Neurofibromatosis (NF) is an umbrella name for 3 distinct complex genetic disorders that share a common manifestation: tumour growth in the tissues that surround nerves. Most of these tumours are benign, although occasionally they can become malignant. NF may also cause additional complications such as disfigurement, bone deformities and learning disabilities. Neurofibromatosis equally affects males and females of all ethnic groups. Although more common than cystic fibrosis, Duchenne muscular dystrophy, Huntington’s disease and Tay-Sachs disease combined, neurofibromatosis is largely unknown and misunderstood in the general population. The 3 types of neurofibromatosis are:
- Neurofibromatosis Type 1 (NF1): the most common form affecting approximately 1 in 3,000 to 4,000 births.
- Neurofibromatosis Type 2 (NF2): the less common form, affecting approximately 1 in 40,000 births.
- Schwannomatosis appears to occur as often as NF2.
NF1 is the most common form of neurofibromatosis, causing developmental changes in the nervous system, skin, bones, and other tissues. NF1 is commonly characterized by the presence of café-au-lait spots, auxiliary freckling, cutaneous neurofibromas (tumours) and Lische nodules (freckles on the iris of the eye). Half of the cases of NF1 result from spontaneous genetic alteration, while the remainder of the cases are inherited from one or both of the parents.
NF1 affects each person differently. Some people are quite severely affected and require increased medical treatment while others are quite mildly affected and may not experience any impacting symptoms of the disorder. Each individual with NF1 – even those in the same family – can be affected to a very different extent. Overall, it is estimated that about half of the people with NF1 are mildly affected by the disorder. While it is very unlikely that any one person diagnosed with NF will experience all of the associated complications, it is difficult to predict the severity or progression of the disorder in any individual case.

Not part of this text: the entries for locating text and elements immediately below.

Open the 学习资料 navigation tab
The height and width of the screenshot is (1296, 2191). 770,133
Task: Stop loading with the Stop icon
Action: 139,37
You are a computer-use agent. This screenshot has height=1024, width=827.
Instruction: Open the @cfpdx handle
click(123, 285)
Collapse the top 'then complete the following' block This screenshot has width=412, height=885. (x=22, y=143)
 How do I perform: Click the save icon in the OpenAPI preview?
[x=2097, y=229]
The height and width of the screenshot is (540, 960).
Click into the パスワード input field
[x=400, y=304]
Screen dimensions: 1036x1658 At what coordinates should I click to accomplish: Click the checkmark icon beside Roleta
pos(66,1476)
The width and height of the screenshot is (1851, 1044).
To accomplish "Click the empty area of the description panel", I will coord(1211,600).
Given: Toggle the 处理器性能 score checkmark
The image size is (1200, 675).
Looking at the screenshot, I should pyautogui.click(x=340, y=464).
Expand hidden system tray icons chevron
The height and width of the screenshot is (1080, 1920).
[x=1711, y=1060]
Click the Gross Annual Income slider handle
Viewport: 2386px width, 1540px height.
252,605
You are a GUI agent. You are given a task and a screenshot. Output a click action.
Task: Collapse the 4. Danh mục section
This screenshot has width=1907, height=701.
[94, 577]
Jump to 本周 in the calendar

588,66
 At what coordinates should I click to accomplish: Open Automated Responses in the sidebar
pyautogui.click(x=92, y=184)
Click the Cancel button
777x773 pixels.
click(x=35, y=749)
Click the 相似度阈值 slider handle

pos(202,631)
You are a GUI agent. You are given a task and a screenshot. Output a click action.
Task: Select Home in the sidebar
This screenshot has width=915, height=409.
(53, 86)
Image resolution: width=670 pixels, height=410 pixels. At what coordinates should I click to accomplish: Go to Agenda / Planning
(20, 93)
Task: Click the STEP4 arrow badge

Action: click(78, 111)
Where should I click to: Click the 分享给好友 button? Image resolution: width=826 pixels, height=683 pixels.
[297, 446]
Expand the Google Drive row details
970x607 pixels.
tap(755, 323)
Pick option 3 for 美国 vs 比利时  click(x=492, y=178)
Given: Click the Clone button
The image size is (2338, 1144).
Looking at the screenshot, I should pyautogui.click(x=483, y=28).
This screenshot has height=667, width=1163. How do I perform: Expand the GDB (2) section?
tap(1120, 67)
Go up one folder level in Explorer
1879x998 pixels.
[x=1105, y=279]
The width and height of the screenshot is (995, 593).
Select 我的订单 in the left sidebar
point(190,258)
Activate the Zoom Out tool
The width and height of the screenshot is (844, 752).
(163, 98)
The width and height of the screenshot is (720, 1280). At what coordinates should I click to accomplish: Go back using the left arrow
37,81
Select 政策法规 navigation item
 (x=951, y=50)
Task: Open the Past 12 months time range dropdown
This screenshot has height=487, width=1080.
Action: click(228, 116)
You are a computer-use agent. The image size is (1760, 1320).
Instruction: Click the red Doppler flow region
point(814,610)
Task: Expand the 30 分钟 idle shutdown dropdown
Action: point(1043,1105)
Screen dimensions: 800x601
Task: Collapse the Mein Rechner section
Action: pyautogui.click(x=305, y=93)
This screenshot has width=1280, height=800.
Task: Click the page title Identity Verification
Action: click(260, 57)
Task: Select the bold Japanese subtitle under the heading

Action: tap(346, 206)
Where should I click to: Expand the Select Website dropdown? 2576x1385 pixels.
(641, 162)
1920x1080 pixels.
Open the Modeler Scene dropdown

NF2, also called Bilateral Acoustic Neurofibromatosis, is very different from NF1 and a much rarer disorder characterized by the growth of vestibular schwannomas, tumours affecting the auditory nerves and sometimes associated with tumours of the central nervous system. NF2 affects approximately 1 in 40,000 people.
Schwannomatosis is the most recently recognized form of neurofibromatosis, characterized by the growth of multiple schwannomas anywhere except on the vestibular nerve. This disorder appears to occur as often as NF2.